Dataset records

######

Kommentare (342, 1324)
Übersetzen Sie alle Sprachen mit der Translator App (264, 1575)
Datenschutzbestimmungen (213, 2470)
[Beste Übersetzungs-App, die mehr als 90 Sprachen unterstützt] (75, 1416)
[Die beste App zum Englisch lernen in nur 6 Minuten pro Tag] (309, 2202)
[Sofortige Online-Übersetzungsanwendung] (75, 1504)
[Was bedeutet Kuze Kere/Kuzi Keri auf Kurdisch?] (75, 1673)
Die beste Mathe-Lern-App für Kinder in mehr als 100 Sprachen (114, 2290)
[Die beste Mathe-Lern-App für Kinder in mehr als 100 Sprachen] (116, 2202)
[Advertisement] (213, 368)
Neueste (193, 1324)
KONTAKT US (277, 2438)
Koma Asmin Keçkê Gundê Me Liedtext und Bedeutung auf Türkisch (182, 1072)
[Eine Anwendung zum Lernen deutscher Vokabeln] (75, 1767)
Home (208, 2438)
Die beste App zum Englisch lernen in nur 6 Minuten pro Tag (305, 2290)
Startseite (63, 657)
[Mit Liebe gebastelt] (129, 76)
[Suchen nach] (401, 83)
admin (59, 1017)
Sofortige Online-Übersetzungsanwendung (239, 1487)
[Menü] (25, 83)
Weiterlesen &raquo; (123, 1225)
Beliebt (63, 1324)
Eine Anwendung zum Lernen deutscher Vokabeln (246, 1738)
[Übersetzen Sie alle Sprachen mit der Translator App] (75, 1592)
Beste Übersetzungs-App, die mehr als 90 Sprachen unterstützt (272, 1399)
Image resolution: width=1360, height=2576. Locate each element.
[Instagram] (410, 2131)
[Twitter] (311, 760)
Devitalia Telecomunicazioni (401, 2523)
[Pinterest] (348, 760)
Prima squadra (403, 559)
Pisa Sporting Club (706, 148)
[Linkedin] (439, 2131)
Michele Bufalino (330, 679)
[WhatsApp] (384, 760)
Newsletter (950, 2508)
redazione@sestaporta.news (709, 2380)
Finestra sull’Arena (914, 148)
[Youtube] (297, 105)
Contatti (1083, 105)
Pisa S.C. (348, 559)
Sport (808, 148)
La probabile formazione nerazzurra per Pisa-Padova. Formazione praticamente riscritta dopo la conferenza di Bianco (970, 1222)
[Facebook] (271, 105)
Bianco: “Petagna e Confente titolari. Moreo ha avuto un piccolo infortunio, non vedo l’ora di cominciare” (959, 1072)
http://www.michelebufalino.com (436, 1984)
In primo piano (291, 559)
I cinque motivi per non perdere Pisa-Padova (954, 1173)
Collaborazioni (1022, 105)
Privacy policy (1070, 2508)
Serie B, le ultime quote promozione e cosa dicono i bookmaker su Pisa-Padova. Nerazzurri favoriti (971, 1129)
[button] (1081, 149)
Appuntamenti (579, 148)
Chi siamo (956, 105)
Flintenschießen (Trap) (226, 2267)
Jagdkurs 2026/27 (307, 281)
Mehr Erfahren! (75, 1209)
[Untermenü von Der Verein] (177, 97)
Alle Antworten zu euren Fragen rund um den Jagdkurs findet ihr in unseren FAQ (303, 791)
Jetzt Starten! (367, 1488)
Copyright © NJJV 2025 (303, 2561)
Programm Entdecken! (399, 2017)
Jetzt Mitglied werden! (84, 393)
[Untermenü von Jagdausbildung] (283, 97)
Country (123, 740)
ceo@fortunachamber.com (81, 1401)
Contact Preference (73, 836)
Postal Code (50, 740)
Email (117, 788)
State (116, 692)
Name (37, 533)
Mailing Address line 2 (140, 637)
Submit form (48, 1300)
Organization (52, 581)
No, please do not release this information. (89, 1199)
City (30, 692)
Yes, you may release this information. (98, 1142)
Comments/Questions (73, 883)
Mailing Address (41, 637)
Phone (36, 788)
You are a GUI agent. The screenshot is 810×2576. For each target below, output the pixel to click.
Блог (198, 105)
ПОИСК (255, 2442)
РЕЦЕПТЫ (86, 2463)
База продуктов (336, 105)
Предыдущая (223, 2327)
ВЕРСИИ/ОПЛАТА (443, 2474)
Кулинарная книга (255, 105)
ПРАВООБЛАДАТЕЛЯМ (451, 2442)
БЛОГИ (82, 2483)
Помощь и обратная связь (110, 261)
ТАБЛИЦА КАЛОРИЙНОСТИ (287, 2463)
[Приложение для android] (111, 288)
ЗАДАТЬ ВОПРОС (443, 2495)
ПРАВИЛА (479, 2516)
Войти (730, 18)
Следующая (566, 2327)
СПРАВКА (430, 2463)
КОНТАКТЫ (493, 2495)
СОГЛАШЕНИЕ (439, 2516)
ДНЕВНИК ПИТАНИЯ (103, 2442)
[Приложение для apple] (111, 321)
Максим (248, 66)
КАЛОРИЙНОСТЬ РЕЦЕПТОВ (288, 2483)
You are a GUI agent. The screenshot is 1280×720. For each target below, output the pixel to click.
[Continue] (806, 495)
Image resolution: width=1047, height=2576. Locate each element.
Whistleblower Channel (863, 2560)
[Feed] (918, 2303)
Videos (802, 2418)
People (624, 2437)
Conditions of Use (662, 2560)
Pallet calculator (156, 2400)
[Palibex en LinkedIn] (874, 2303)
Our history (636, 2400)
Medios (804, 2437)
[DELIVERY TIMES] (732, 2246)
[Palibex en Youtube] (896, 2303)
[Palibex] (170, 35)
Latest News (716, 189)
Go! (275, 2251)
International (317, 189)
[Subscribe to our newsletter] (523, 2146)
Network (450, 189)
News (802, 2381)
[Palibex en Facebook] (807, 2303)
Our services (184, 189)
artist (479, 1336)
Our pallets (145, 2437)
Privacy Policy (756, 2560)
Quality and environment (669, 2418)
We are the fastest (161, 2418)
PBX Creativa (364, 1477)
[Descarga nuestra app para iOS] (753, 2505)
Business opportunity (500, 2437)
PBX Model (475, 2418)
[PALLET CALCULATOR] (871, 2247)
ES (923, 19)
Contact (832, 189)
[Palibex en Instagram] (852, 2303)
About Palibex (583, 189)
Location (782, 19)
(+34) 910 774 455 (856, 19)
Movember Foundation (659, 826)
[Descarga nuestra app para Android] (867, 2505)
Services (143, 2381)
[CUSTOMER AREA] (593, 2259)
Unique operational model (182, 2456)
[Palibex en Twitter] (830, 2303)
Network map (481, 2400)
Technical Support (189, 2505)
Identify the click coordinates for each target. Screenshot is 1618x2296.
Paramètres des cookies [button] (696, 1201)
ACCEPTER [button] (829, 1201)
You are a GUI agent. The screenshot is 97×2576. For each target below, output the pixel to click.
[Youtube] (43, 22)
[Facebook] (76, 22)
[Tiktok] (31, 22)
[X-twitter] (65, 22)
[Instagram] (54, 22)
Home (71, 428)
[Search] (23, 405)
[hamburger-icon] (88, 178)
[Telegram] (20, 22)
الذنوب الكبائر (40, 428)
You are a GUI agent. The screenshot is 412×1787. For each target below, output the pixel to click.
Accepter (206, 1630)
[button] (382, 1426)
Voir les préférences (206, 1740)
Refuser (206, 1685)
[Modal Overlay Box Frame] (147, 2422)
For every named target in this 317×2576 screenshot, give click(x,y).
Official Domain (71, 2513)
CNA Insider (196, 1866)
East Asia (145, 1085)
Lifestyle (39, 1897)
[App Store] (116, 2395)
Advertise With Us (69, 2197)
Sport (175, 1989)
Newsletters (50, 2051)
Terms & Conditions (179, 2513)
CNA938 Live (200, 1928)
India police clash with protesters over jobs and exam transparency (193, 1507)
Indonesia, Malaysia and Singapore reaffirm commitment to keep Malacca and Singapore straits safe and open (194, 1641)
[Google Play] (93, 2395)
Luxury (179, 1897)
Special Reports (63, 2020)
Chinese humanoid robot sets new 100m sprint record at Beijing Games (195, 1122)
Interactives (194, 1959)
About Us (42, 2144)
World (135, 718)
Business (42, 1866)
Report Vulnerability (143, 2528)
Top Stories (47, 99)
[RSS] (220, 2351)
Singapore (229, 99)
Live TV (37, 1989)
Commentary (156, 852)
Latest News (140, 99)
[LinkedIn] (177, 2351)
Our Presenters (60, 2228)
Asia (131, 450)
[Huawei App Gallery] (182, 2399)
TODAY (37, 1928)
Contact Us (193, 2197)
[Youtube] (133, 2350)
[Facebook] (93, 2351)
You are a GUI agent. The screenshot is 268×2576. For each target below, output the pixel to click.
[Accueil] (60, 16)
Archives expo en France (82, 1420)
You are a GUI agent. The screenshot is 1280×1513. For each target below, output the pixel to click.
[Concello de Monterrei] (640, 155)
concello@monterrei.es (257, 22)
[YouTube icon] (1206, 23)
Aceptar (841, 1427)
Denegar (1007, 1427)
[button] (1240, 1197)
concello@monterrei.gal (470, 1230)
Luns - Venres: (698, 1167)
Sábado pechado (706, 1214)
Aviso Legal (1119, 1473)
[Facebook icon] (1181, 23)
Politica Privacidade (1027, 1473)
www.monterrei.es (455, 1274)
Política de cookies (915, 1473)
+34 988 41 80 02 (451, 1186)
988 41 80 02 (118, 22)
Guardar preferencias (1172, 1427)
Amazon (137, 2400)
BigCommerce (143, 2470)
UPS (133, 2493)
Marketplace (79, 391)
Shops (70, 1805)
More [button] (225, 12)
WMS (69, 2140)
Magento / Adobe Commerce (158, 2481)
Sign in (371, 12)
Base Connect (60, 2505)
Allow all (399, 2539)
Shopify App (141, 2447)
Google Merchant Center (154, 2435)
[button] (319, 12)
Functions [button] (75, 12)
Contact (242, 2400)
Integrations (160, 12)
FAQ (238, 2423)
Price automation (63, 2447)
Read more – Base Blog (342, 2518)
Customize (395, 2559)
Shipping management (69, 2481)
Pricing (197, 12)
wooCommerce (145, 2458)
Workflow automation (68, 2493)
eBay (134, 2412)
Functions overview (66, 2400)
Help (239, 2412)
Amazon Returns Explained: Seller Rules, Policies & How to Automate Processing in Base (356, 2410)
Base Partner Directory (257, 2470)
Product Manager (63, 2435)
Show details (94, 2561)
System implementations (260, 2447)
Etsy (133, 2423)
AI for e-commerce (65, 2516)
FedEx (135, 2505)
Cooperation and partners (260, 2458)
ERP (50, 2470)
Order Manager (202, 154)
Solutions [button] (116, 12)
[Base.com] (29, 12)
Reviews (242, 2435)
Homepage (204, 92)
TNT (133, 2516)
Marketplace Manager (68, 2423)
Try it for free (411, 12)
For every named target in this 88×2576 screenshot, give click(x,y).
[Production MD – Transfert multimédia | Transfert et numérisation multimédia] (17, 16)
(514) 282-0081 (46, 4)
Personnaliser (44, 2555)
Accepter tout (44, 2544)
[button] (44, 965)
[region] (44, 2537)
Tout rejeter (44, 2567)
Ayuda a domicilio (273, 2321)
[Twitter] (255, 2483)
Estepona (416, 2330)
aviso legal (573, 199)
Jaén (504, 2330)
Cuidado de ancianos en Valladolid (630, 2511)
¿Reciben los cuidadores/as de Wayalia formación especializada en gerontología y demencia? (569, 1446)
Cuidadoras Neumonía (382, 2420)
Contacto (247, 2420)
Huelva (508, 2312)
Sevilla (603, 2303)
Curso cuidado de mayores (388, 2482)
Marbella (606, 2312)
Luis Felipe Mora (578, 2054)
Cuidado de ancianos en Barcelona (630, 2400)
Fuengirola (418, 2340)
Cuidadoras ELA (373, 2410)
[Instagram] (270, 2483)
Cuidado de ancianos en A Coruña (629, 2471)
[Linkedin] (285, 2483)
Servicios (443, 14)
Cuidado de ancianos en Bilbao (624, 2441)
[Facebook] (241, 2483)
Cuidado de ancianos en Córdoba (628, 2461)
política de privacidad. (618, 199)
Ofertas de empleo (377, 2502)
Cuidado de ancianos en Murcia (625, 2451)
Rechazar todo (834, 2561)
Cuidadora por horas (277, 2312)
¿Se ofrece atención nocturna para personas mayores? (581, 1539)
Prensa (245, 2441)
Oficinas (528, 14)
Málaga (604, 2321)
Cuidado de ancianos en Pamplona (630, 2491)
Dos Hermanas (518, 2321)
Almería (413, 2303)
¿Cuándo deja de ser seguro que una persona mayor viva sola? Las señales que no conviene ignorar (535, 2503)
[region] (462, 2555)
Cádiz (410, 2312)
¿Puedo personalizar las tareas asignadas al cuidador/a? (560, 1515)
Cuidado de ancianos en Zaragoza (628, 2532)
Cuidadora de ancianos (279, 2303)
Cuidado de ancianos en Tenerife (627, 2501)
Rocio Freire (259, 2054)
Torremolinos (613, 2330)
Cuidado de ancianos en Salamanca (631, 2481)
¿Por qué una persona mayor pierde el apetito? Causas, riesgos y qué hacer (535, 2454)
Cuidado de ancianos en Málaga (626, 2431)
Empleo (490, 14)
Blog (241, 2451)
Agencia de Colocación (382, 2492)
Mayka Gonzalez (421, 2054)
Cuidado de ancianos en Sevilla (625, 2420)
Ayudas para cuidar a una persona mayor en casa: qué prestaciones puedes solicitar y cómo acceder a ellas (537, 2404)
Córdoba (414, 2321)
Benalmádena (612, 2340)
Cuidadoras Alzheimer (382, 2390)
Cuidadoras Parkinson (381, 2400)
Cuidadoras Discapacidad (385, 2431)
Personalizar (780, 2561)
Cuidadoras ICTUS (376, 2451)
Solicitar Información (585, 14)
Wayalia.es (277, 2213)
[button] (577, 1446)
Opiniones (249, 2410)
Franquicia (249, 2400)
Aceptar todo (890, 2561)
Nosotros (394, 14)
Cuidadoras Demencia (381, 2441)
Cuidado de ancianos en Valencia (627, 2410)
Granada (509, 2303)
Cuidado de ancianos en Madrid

######

Copy the lines above exactly, beginning at the line that has "Mehr Erfahren! (75, 1209)" and stopping after the line that has "ceo@fortunachamber.com (81, 1401)", and omit the rest.

Mehr Erfahren! (75, 1209)
[Untermenü von Der Verein] (177, 97)
Alle Antworten zu euren Fragen rund um den Jagdkurs findet ihr in unseren FAQ (303, 791)
Jetzt Starten! (367, 1488)
Copyright © NJJV 2025 (303, 2561)
Programm Entdecken! (399, 2017)
Jetzt Mitglied werden! (84, 393)
[Untermenü von Jagdausbildung] (283, 97)
Country (123, 740)
ceo@fortunachamber.com (81, 1401)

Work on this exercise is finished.